# Hero Shards

> Summon a single hero as a standalone shard — its own agent, model, and persona — without starting a Quest. Launch from the summon-a-hero button next to the shard +, optionally isolated in its own git worktree.

A **Hero Shard** is a single [hero](/docs/quest-heroes) launched as a standalone [shard](/docs/gems-and-shards) — with its own agent, model, and persona — without assembling a [Quest](/docs/crystl-quest) party. When you need one specialist for the task in front of you (a backend agent, a reviewer, a planner), you summon it directly instead of spinning up a whole party and its shared chat.

## Summoning a hero

In any gem, the shard bar has a **summon-a-hero** button right next to the shard `+`. Click it to open the **summon a hero** panel:

1. Optionally flip the **isolated (own git worktree)** toggle.
2. Pick a hero from the grid — each card shows its role (UI/UX, Backend, Reviewer, QA, …) and the agent it runs.
3. The hero opens as a new shard, already set up as that specialist.

That's it — no party, no Quest chat panel. The shard behaves like any other shard in the gem; it just starts with the hero's configuration applied.

## What the hero brings

A Hero Shard inherits everything the hero is configured with:

- **Agent** — the CLI agent the hero runs (Claude Code, Codex, etc.).
- **Model** — the model the hero is set to use.
- **Persona** — the role, personality, stat modifiers, and system prompt that define how the hero works.

So a "Rogue (Backend)" shard and a "Bard (Reviewer)" shard start with different instructions and behavior, even in the same project.

## Isolation

Toggle **isolated (own git worktree)** when you summon, and the hero gets its own git worktree and branch — the same mechanism as any [isolated session](/docs/isolated-sessions). This lets the hero work in parallel with your other shards without touching their files. Leave it off and the hero shares the gem's working directory.

## Where heroes come from

Hero Shards draw from the same roster as Quest:

- Your global hero roster in **Settings**.
- [Local project heroes](/docs/local-heroes) defined in a project's `.crystl/heroes/` folder.

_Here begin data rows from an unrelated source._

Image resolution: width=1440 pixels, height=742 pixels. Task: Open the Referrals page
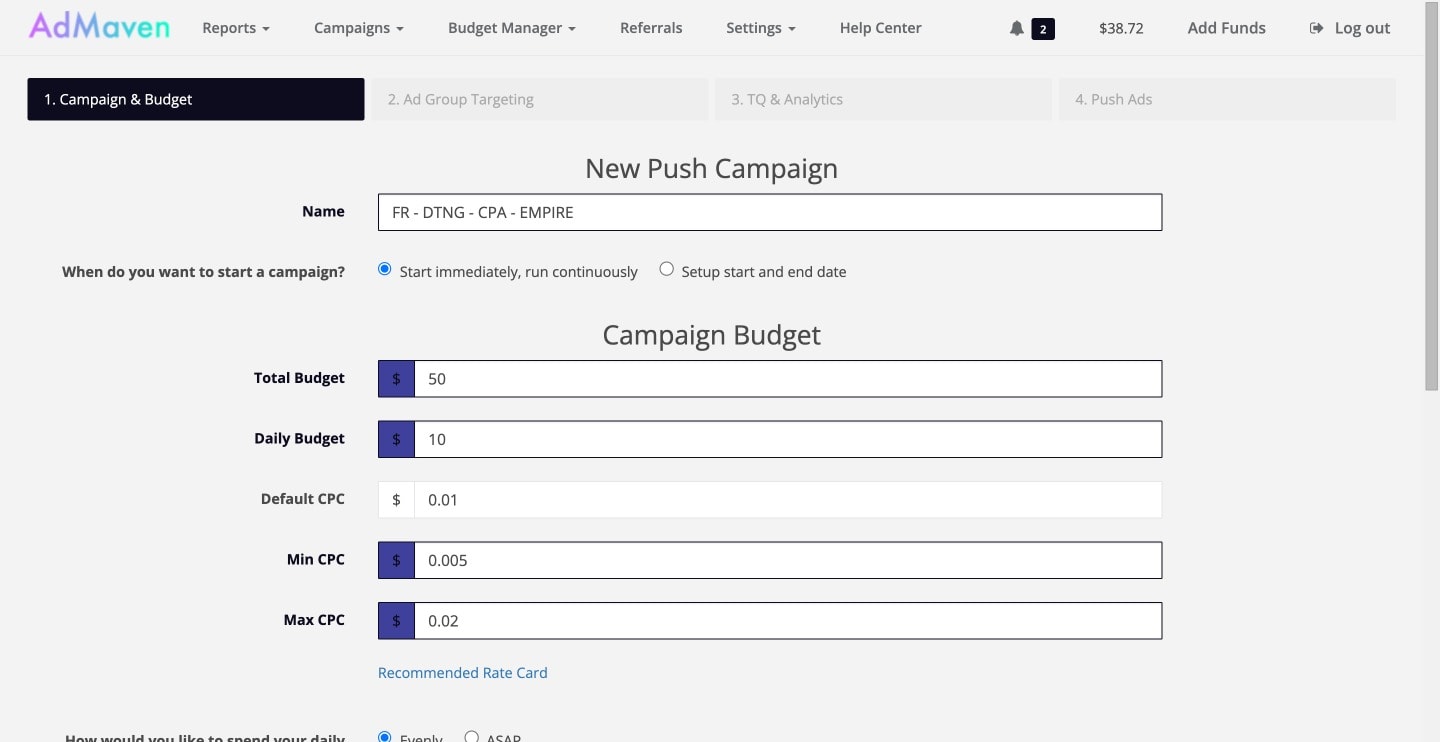point(651,27)
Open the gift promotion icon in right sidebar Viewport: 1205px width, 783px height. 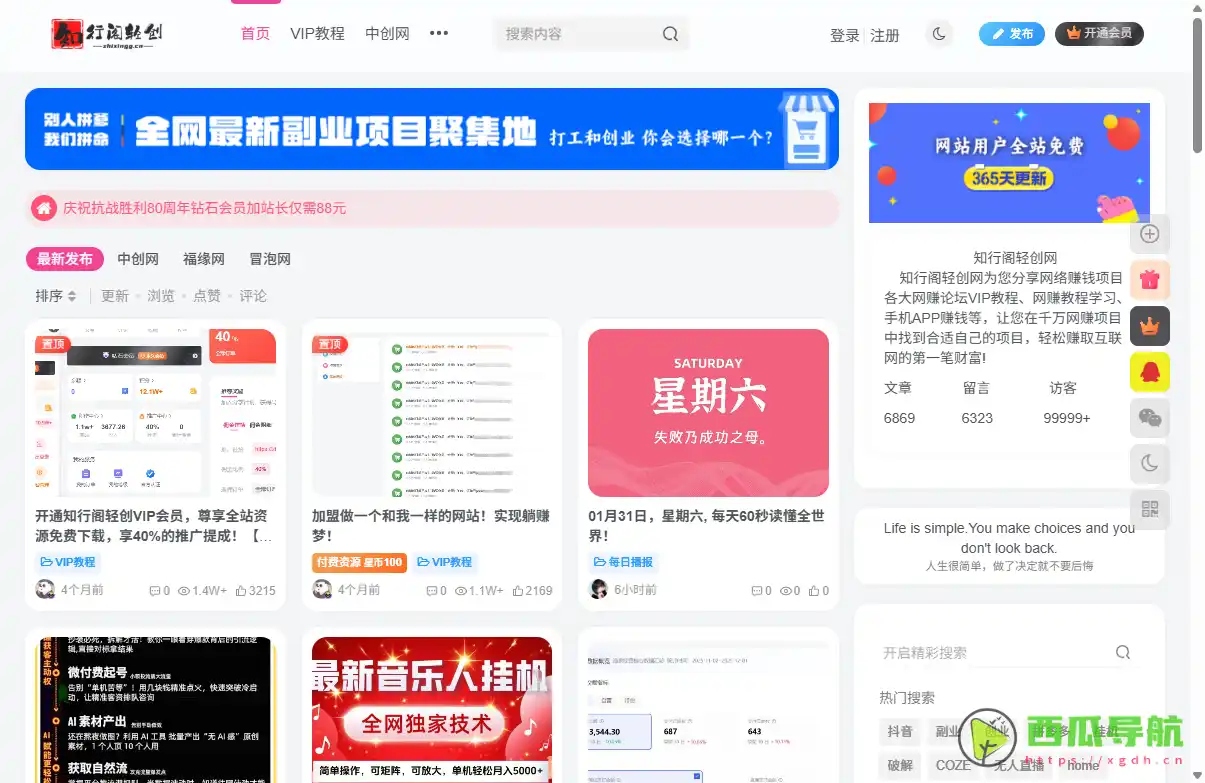pos(1149,280)
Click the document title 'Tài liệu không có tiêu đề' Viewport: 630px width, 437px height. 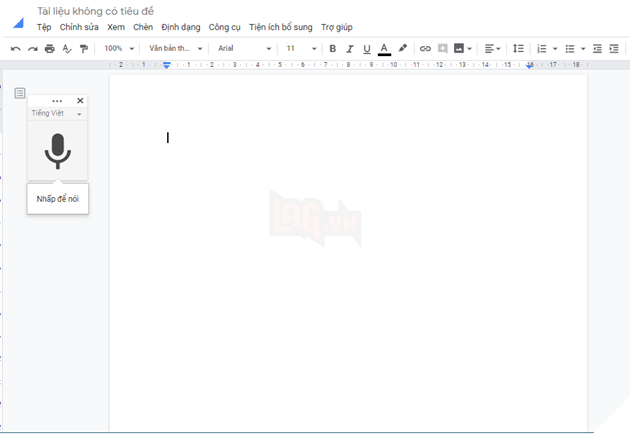coord(96,11)
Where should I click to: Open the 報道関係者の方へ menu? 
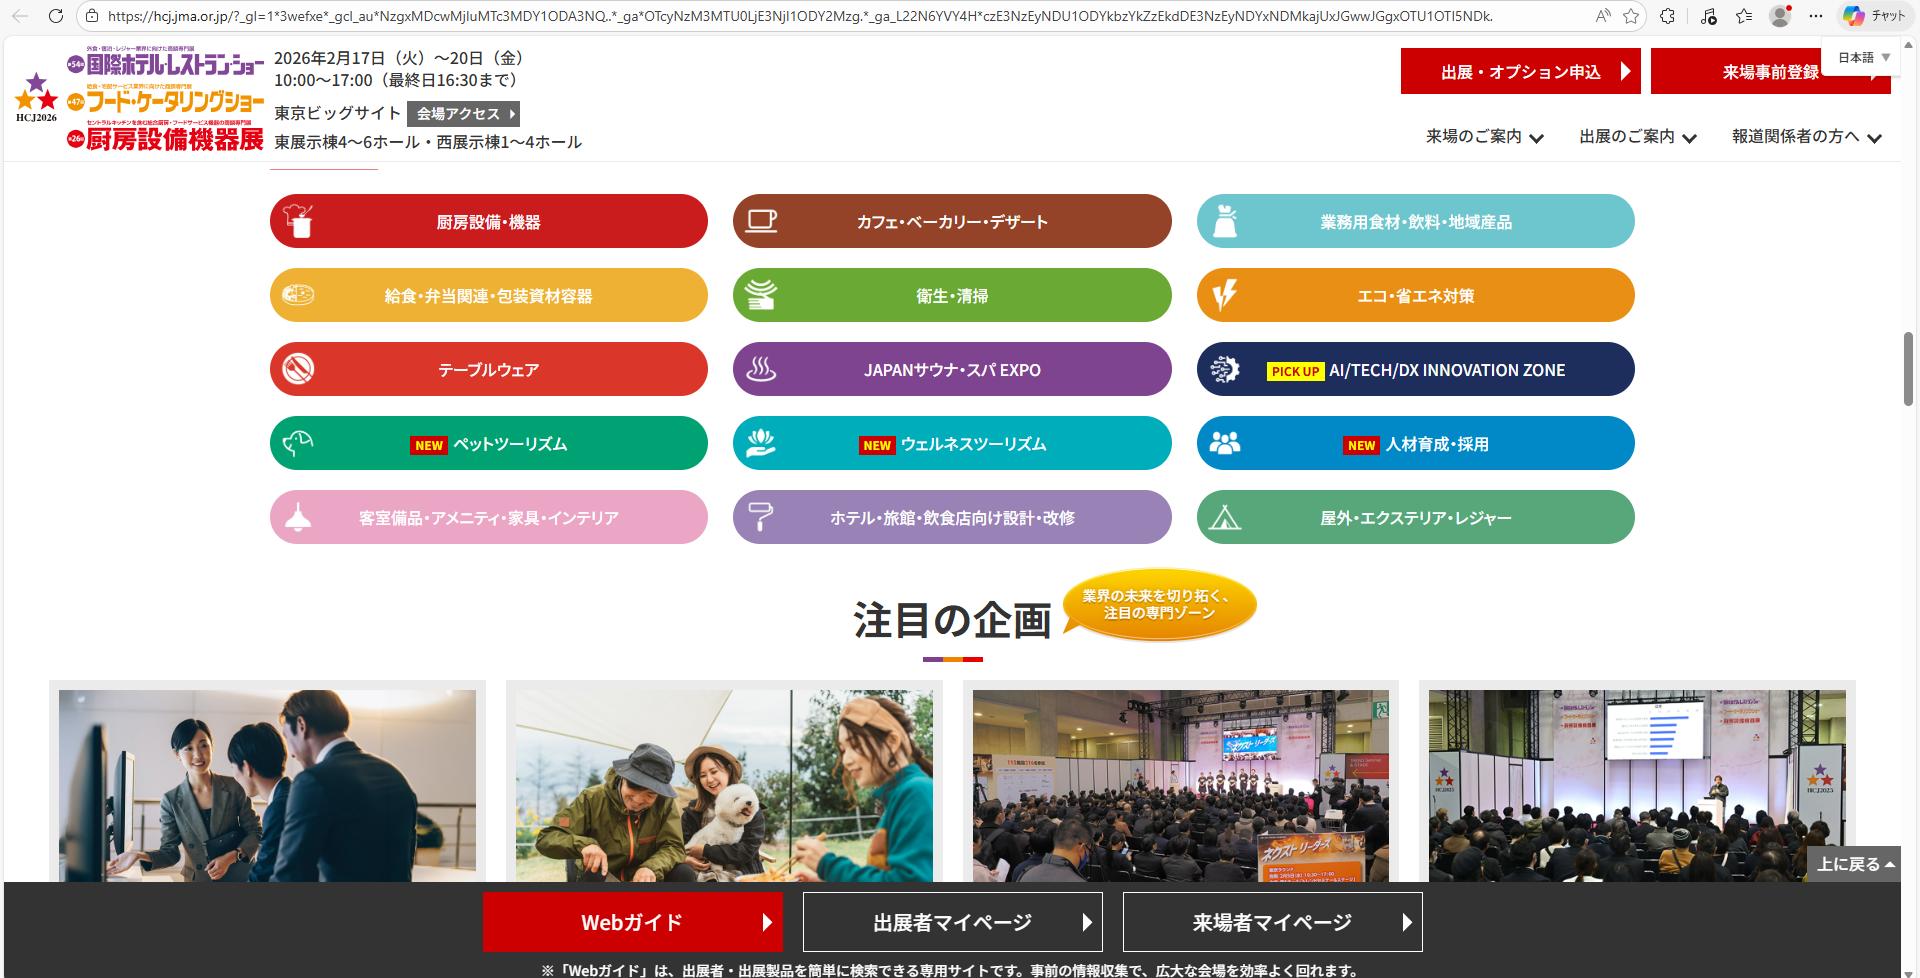pyautogui.click(x=1806, y=137)
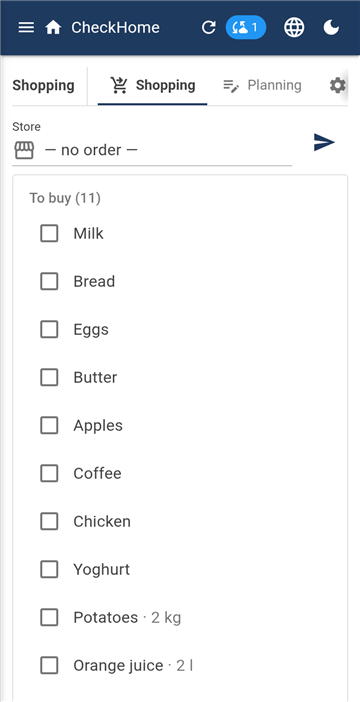
Task: Check off Potatoes 2 kg
Action: coord(49,617)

Browse the full catalog — Wizard, Warrior, Ranger, Rogue, Paladin, Bard, Druid, Warlock, Monk, and more — in the [hero library](/library/heroes).

## Spawning heroes from the CLI

You don't have to use the panel. With the [crystl CLI](/docs/cli) enabled (a Guild feature), an agent can spawn hero shards for you:

```bash
crystl hero list                                 # discover summonable heroes
crystl hero summon wizard --gem myapp --isolated              # summon one
crystl hero summon seeker --gem myapp --prompt "audit auth"   # summon and brief it
crystl shard create --gem myapp --hero monk --prompt "run QA" # same route
```

`crystl hero list` is read-only/free and shows the names you can pass (built-in catalog, your global custom heroes, plus the gem's [project-local heroes](/docs/local-heroes)); `crystl hero summon <name>` is a focused alias for `crystl shard create --hero <name>`. Add `--prompt` / `--task` to give the hero its opening assignment immediately, and `--model` to override the configured model for that summon only. Because crystl injects the CLI command reference into each gem's `CLAUDE.md` / `AGENTS.md`, your agent already knows how — just ask it to summon the heroes you want, brief them, and pick the models they should run on.

### Built-ins are immutable; editing one creates a named copy

The built-in heroes (15 core presets ship with the app; **sync from crystl.dev** pulls the full roster, currently 30) are read-only defaults. Editing a built-in in the Heroes settings page **duplicates** it into a **named custom hero** rather than changing the original in place — so you can keep both the stock wizard and your tuned one. Custom heroes are global (they appear in the solo picker, `crystl hero list`, and Quest parties everywhere) and inherit the source hero's avatar. On a name clash, precedence is **project-local > global custom > built-in**, so a committed `.crystl/heroes/` hero always wins over a global custom of the same name.

This is the same agent-neutral, scriptable surface the rest of the CLI uses, so a Claude orchestrator can summon a Codex hero (or vice versa). See the [crystl CLI reference](/docs/cli) for the exact flags.

## Hero Shards vs. crystl Quest

Both use the same heroes; they differ in scope:

| | Hero Shard | [crystl Quest](/docs/crystl-quest) |
|---|---|---|
| How many heroes | One | A party |
| Coordination | None — it's a normal shard | Shared chat: @mentions, handoffs, DMs |
| Setup | One click from the shard bar | Assemble and configure a party |
| Best for | A single specialist for one task | Multiple agents collaborating on one goal |

Reach for a **Hero Shard** when you want one specialist now. Reach for a **Quest** when you want a team working together.